[PATCH] D111414: [Demangle] Add minimal support for D programming language

Tue Oct 12 00:28:46 PDT 2021

jhenderson added inline comments.

================
Comment at: llvm/include/llvm/Demangle/Demangle.h:63

+// Demangles a D mangled symbol
+char *dlangDemangle(const char *MangledName);
----------------

================
Comment at: llvm/lib/Demangle/DLangDemangle.cpp:35
+///
+/// \note Beware these aren't required to be '\0' terminated
+struct OutputString {
----------------

================
Comment at: llvm/lib/Demangle/DLangDemangle.cpp:46
+public:
+  /// Constructs a new output string
+  OutputString();
----------------
More comments missing full stop throughout this class (but need to settle on the appropriate type before bothering too much).

================
Comment at: llvm/lib/Demangle/DLangDemangle.cpp:36
+/// \note Beware these aren't required to be '\0' terminated
+struct OutputString {
+
----------------
ljmf00 wrote:
> dblaikie wrote:
> > jhenderson wrote:
> > > dblaikie wrote:
> > > > ljmf00 wrote:
> > > > > dblaikie wrote:
> > > > > > Any chance of using an existing stream type (like `llvm::itanium_demangle::OutputStream` which `RustDemangle` also uses?)?
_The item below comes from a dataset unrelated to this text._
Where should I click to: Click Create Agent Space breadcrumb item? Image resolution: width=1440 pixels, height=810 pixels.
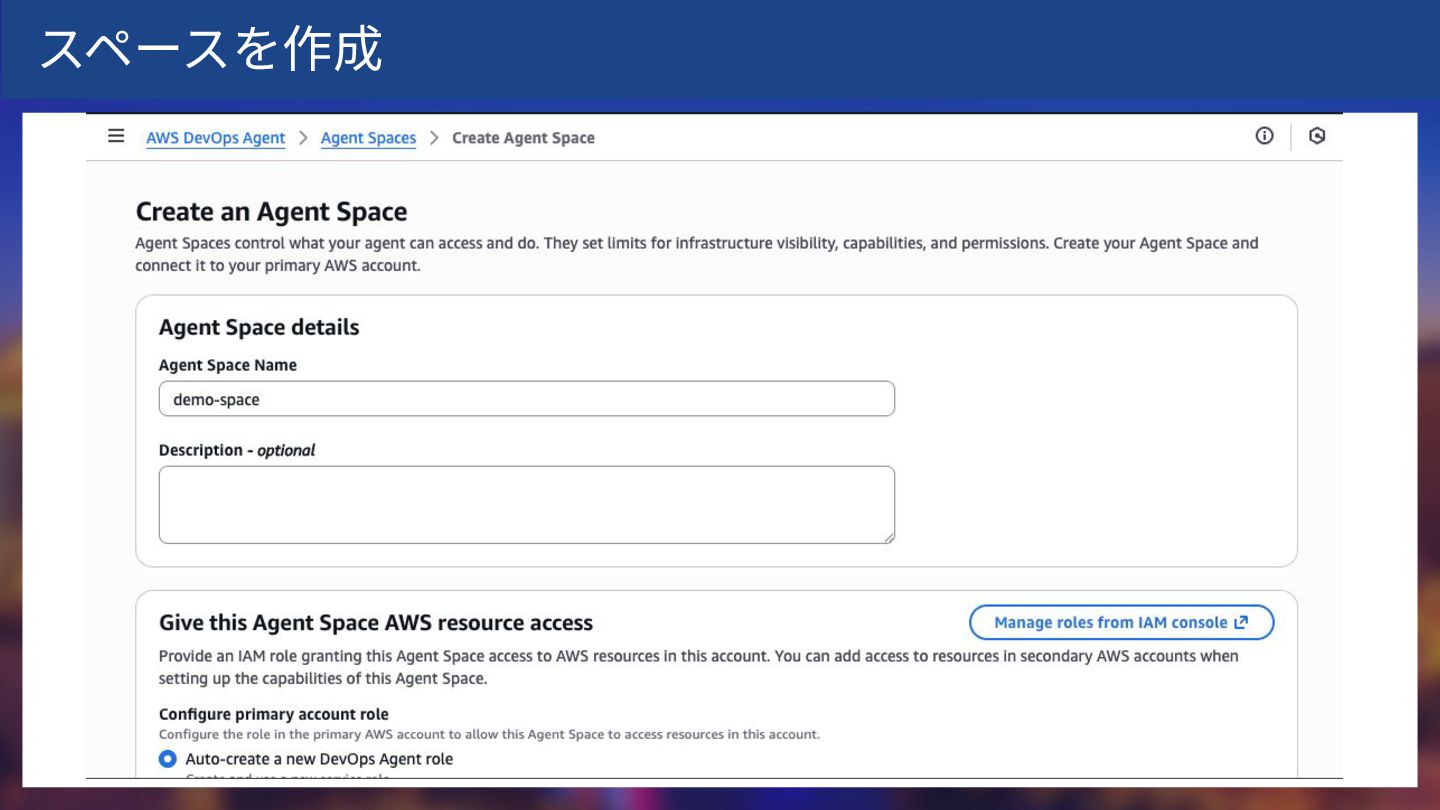(x=523, y=138)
Otherwise might be worth a bunch of separate testing of this class - or incrementally adding functionality to it that functionality is used in the patch series, otherwise it's hard to tell that everything's tested if it's added in one go here & significant parts are currently unused.
> > > > > This type differs from a stream because D demangler needs the ability to prepend to the output string due to how D demangling is designed. Because of that, a stream is not a good fit here and plus adding methods like prepend will make it conceptually not a stream at all.
> > > > > 
> > > > > I will incrementally add parts of it when necessary and add tests for it. Although, if you find any other data structure that might be suitable here, please let me know.
> > > > Ah, fair enough. Might want to check the naming conventions (I'd expect "need" to be called "reserve" in C++ API parlance, though perhaps in LLVM's APIs that's called "grow"?)/API design (do the other similar data structures have a "free()" function, or do they rely on the dtor to cleanup?) line up with the existing OutputStream/other data structures in LLVM for consistency.
> > > > 
> > > > & maybe worth pulling it out into a separate header - given how big this whole file is likely to get?
> > > I wonder if we could model this as some kind of `deque<std::string>` - basically buffer things by adding strings to the start or end of the queue (prepend and append), before finalizing it into a single string at a later point. It might help avoid a lot of manual memory management/copying etc.
> > Probably would be a `deque<char>`? Though that'd then involve copying the result into the output buffer - so I think the current approach is probably a/the good one, and consistent with the other demanglers that write directly into their output buffer. Just with the added constraint of needing to be able to prepend info.
> > 
> > (another alternative would be to generalize the existing itanium OutputStream to support prepending too)
> I think a deque is not a good fit for this for several reasons. I think you were referring to some sort of `deque<char*>`, otherwise it would be very memory inefficient -- the deque node structs are way heavier than a byte.
> 
> Even with a string deque memory not being contiguous across nodes can also hurt performance, when, e.g. calculating the length of a given deque. Another problem with that is the fact that memory allocation is done in chunks and gown twice when needed.
> 
> Also, assuming that a string is appended/prepended to the deque on every OutputString::append or OutputString::prepend, allocating small chunks individually is also incredibly slow -- if that is not the case I'm not seeing a way where it is applicable at all.
> 
> Talking about the OutputStream, as I mentioned above, prepending is not part of a Stream concept (correct me if I'm wrong), since a stream is designed to only grow at the end. I'm not quite sure if something is relying on specific characteristics of a stream but, e.g. because a stream only grows at the end, adding a prepend would mess up with indices. If that is not a problem, I would consider that option but also renaming it.
Yeah, char* or string is what I was thinking, since if you don't need to go back and modify any of the already added string, you can just naturally add substrings at either end. You could also try a simple `std::list`, since that would avoid the overhead of reserving space completely. I've not really studied the performance implications of the various std containers though, so I can't really advise what's the most appropriate overall. I'm more interested in the practicality of writing and maintaining the code (don't reinvent the wheel and all that, which I feel this class more-or-less is doing).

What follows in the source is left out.